Use this URL to cite or link to this record in EThOS:
Title: The appropriation of Western management concepts and methods in Omani higher education
Author: Al Balushi, Sabah Ahmed Ali
ISNI:       0000 0004 7227 1061
Awarding Body: University of York
Current Institution: University of York
Date of Award: 2017
Availability of Full Text:
Access from EThOS:
Access from Institution:
The government of Oman continues to invest heavily in Western management methods and experts. While there is increased interest in exploring ways to maximize and align such Western importations in the developing state of Oman, there is a lack of research on how Omanis actually perceive and negotiate Western philosophies. Scant attention has been given both to the imported nature and the impact of Western methods in education.
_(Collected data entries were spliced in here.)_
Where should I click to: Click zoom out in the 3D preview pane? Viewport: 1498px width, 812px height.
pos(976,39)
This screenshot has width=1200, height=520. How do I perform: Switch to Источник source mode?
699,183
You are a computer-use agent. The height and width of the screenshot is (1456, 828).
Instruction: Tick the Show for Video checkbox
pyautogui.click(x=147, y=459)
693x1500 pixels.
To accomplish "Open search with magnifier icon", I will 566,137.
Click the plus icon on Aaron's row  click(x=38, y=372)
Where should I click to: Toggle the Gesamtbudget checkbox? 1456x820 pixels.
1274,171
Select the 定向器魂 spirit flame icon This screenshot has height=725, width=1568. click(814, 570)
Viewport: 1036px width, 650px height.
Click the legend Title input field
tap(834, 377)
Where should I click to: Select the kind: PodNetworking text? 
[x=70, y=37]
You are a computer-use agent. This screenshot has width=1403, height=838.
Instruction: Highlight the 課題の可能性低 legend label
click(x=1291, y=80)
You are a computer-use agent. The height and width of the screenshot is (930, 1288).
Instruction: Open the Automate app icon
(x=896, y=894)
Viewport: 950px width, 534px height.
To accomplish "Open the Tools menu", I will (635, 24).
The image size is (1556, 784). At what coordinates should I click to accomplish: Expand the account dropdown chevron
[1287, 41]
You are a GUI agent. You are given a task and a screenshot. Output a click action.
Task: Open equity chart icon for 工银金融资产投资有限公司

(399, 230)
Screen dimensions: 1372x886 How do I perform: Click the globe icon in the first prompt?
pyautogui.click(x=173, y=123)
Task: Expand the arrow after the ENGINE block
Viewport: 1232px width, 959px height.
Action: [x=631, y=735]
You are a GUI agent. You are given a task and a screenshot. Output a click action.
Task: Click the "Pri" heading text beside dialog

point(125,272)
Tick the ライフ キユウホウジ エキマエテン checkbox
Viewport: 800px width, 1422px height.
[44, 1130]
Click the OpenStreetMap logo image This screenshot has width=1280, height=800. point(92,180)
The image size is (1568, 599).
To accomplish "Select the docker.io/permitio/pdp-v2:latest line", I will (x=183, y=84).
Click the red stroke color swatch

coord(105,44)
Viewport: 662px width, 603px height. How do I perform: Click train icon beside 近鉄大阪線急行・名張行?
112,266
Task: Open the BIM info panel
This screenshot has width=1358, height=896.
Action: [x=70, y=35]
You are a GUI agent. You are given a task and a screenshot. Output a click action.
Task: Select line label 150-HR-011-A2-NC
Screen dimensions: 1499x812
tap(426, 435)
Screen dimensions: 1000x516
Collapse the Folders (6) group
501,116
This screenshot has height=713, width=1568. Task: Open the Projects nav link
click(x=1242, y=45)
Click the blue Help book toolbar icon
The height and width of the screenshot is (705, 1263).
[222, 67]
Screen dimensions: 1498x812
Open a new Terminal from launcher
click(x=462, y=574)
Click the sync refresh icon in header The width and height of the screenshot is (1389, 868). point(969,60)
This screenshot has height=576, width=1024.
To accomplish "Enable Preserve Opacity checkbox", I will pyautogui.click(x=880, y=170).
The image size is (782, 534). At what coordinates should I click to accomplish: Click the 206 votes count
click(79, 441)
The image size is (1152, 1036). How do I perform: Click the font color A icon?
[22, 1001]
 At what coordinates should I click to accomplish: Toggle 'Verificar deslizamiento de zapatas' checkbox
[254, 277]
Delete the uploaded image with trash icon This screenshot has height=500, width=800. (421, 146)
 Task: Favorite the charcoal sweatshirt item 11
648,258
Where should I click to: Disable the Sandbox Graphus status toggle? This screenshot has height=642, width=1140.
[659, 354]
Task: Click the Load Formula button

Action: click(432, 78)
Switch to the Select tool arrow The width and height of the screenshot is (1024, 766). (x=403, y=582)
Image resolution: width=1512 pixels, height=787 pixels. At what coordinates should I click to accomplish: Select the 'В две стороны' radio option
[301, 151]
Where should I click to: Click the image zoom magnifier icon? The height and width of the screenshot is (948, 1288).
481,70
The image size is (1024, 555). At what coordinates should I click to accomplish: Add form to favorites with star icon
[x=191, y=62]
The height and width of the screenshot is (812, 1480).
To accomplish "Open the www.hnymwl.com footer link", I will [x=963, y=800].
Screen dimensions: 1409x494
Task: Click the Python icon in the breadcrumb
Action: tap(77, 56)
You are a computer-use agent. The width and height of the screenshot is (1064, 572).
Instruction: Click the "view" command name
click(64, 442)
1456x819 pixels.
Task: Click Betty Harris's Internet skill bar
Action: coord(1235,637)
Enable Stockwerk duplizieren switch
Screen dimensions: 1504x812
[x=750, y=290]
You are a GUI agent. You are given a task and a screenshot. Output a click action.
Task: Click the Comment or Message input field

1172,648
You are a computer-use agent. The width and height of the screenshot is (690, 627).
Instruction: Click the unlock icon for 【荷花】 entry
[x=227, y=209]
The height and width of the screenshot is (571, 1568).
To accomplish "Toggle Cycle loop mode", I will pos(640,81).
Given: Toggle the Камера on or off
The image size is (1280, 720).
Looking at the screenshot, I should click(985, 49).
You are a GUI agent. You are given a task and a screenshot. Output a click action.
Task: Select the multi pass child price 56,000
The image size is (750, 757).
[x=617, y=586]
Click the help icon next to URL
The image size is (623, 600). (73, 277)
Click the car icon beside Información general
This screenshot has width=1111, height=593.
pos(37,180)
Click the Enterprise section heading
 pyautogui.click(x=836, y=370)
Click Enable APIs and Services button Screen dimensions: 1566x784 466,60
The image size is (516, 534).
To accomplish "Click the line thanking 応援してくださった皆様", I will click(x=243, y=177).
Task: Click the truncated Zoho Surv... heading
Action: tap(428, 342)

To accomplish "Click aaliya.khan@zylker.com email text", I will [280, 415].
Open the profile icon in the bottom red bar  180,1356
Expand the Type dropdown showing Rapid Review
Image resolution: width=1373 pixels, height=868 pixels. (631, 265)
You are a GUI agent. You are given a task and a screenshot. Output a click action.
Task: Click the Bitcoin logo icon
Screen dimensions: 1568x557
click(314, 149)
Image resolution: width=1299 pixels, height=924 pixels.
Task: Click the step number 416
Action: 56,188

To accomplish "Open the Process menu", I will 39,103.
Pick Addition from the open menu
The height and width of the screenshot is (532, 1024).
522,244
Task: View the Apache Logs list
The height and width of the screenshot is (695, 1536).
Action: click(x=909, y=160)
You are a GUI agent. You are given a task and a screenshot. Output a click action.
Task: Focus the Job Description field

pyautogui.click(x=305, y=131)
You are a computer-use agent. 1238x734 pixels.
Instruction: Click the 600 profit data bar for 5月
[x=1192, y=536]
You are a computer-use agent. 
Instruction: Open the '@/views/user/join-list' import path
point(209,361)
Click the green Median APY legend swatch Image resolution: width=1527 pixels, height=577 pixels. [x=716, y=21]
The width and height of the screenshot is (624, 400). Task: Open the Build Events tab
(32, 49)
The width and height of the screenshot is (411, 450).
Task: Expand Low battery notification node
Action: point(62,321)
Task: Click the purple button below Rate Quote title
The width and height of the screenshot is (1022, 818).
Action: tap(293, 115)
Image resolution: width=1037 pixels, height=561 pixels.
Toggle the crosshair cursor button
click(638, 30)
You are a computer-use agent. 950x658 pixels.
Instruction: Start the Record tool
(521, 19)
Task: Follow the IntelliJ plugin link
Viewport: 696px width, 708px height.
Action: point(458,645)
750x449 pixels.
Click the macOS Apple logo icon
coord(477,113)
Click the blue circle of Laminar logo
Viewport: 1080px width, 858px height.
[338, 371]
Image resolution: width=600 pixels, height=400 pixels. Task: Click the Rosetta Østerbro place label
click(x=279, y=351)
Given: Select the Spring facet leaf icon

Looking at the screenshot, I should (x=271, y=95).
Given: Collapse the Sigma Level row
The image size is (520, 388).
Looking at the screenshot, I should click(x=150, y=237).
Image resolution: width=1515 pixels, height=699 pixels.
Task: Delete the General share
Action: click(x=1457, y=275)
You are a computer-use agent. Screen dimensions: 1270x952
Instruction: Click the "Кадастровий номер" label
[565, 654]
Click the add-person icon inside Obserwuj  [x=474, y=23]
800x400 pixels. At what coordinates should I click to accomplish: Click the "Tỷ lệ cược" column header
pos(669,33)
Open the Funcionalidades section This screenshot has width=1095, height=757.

This study employs a mixed methods research strategy, comprising an online questionnaire and semi-structured interviews to examine the specific ways people at different levels of the Omani education system understand and appropriate Western methods. The study proceeds progressively through three levels of penetrating analysis: a quantitative-qualitative analysis of the questionnaire (n= 168) that identifies the perceptions of end users; a content analysis of the interview data (n= 17) that identifies the perspectives of an elite group of top officials, decision makers and senior managers in higher education institutions; and an additional Foucauldian discourse analysis of the same interview data designed to identify the specific narratives and rhetorical strategies adopted by the interviewees as they reflect and are influenced by their level of power and positions. The study reveals that end users of the system use a variety of arguments and narratives: identity defensiveness, scepticism, pro-Western pragmatism, the adoption of a middle position, or topic avoidance. However, the elite interviewees approach the practice with narratives of defence, disapproval, compliance or tension, which are influenced by their level of authority within the higher education landscape. This wide disparity of views reflects the continued division in Muslim-Arab thought towards the West and the continued dilemma of how to reconcile the demand for modernisation whilst preserving traditional Islamic culture. The study findings contribute to the general field of international education and the specific issue of the extension of Western management methods in Omani education. Finally, the study adds to the understanding of Omani society as part of the broader Arab Middle East.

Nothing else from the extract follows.